アメリカ政府に裏切られた美人過ぎる元スパイ、主婦とエージェント業の両立を語る!
イラクに大量破壊兵器はないと元外交官の夫が公表したことで、アメリカ政府から報復を受けることになった元CIAの女性の実話を描く映画『フェア・ゲーム』から、モデルとなったヴァレリー・プレイム本人が、CIA要員だったころの仕事と家庭との両立、そして当時の思いを語った。
2003年、現地に核開発計画がないと報告したにもかかわらず、ブッシュ政権はイラクに宣戦布告、調査を手掛けた元外交官ジョセフ・ウィルソンは新聞に政府の情報操作の実態を明かした。そして政府は報復としてCIAでスパイ活動を行っていた彼の妻ヴァレリーの素性を暴露、彼女のチームだけでなく家族までも危険にさらされた。本作は、このアメリカ政府の一大スキャンダル「プレイム事件」を、『ボーン・アイデンティティー』のダグ・リーマン監督が、ナオミ・ワッツとショーン・ペンを主演に迎え映画化した作品だ。
CIAエージェントとしての毎日を「自分の仕事が大好きで、とても面白い仕事でした」と振り返るヴァレリー。子を持つ母であり、妻であることと、責任ある仕事の両立はかなり大変だったそうだが、「仕事をあきらめることはできませんでした。夫の理解があり、サポートをしてくれたので助かりました」と長年大使として働き、彼女の仕事に理解があった夫の存在が、両立には不可欠だったと語った。映画にも登場する彼女の両親が近くに住んでいたので、出張へ行くときは、子どもたちの世話をしてもらえたことも大きかったようだ。

-.-.-

• _指示 1_
上の記事のうち「2003年、現地に」で始まる段落を、大事な事実を残したまま短い箇条書きにしてください。
• _指示 2_
上の記事を読んで、次の問いに答えてください。答えにも同じ記号を付けてください。
(a) ヴァレリー・プレイムの実話を描いた映画の題名は何ですか。
(b) 監督のダグ・リーマンは、どの作品の監督として紹介されていますか。
(c) ヴァレリーが出張に行くとき、子どもたちの世話をしてくれたのはだれですか。
• _指示 3_
ヴァレリー・プレイムについての上の記事を、最後の文の後から再開して書き継いでください。
記録はここでは使いません。

• _提供された記録_

-.-.-

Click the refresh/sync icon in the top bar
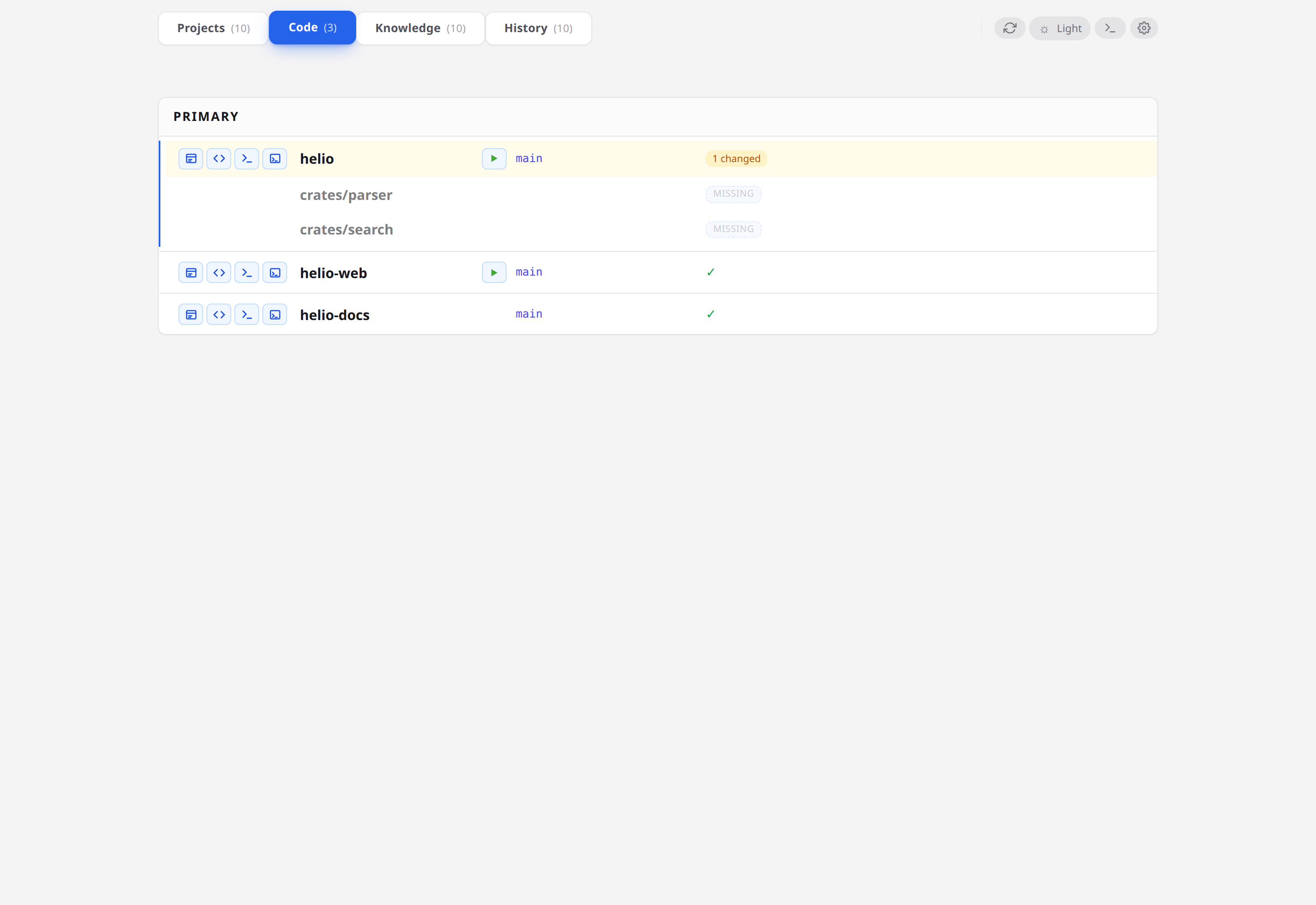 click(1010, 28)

-.-.-

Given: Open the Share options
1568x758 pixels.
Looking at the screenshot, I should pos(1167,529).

-.-.-

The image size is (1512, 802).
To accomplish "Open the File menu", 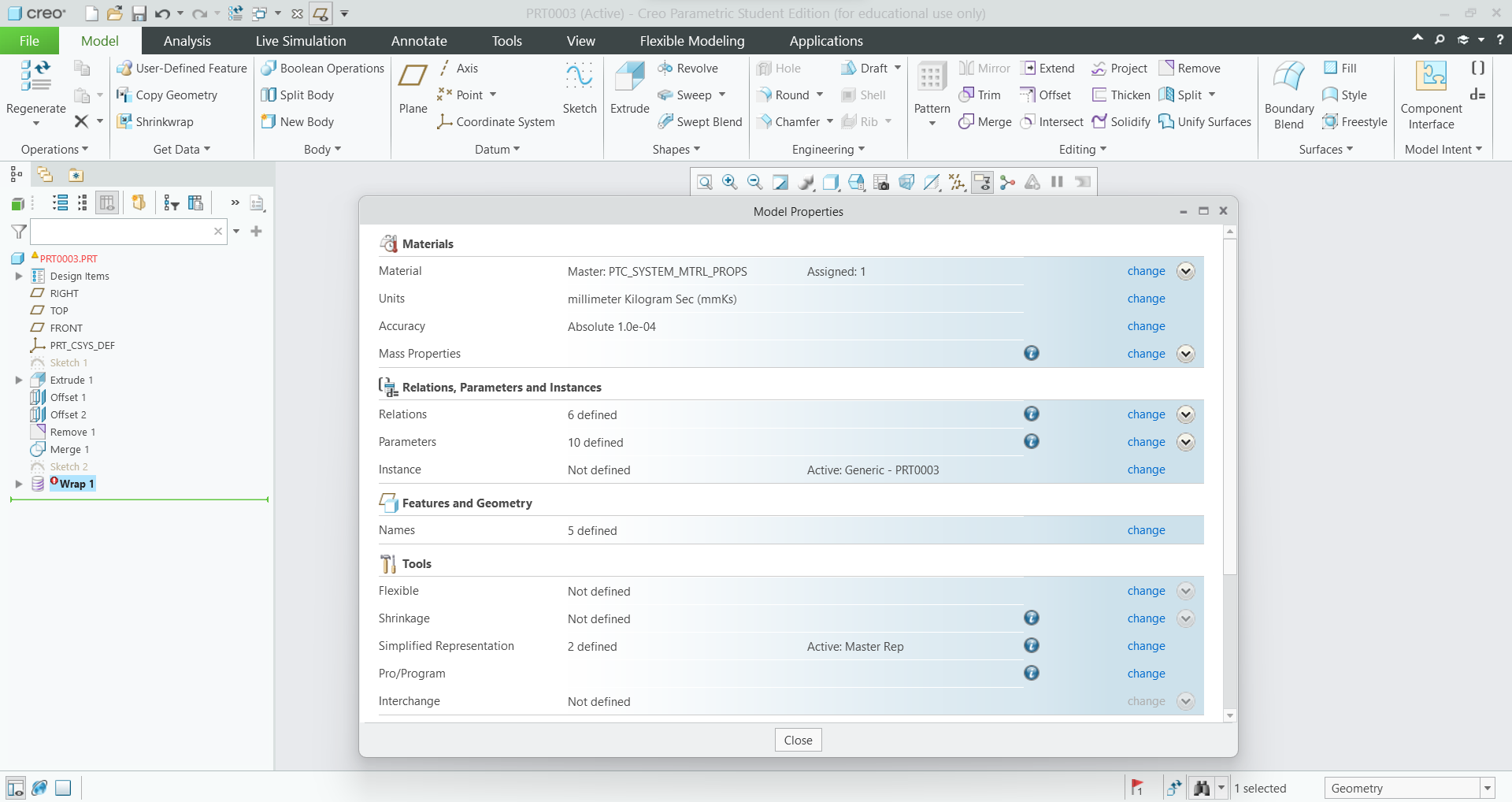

-.-.-

• _回答 1_
・2003年、現地に核開発計画はないと報告されていたのに、ブッシュ政権はイラクに宣戦布告した。
・調査を手がけた元外交官ジョセフ・ウィルソンは、政府の情報操作の実態を新聞で明かした。
・政府は報復として、CIAでスパイ活動をしていた彼の妻ヴァレリーの素性を暴露し、彼女のチームや家族までが危険にさらされた。
・この「プレイム事件」を、『ボーン・アイデンティティー』のダグ・リーマン監督が、ナオミ・ワッツとショーン・ペンを主演に映画化したのが本作である。

• _回答 2_
(a) 『フェア・ゲーム』
(b) 『ボーン・アイデンティティー』
(c) 近くに住んでいた彼女の両親

• _回答 3_
母国政府から裏切られた影響は、当然私生活にも及び、当時は結婚生活も危機を迎えたというヴァレリーだが、「わたしたちは一目ぼれで恋に落ちたので、映画でも描いていましたが愛のおかげで結婚生活の困難な時期を乗り越えたのです」とのこと。メディアから好き勝手に報道され、自宅に脅迫電話がかかってくる生活を強いられたことも、「第三者に自分たちの結婚生活を台無しにさせたくないと思いました。わたしたちは心から愛し合っていましたから」と結婚を守る意志を強める一因になったと語った。
ヴァレリーの身分をリークしたとして、ディック・チェイニー副大統領の首席補佐官だったルイス・リビーが起訴され、有罪判決が下りた後、彼女は議会での証言を求められた。好き放題の記事を書くメディアへの対抗、「自分の口から真実を語りたいという欲求」からそれを引き受たヴァレリーは、それをきっかけに公の場で事件について語るようになったのだという。
今回の映画についても、最初は乗り気ではなかったそうだが、今は本作を通し「政府が民主主義を保持することがいかに大事か」を人々に知ってもらいたいという。ヴァレリーは、「主人はニューヨーク・タイムズへの投稿でそれ(民主主義)を実行しました」と言い、「日本人は原発問題で政府による情報の開示が不足していたことにショックを受けたと思いますが、この問題も同じなのです。市民は政府に民主主義を保持させる立場にあるのです」と日本国民も、民主主義の意味について考えてもらいたいという思いを明かしている。
現在もCIAの仕事に未練はあるというヴァレリーだが、今はメキシコのサンタフェの地で大学の講演などを行い、子どもの学校での活動にも参加するなど、幸せな生活を取り戻しているようだ。また、スパイ・スリラーの連載も執筆中で、来年が発売されるとのことなので、近いうち彼女原作のスパイ映画が作られる日が来るかもしれない。(編集部・入倉功一)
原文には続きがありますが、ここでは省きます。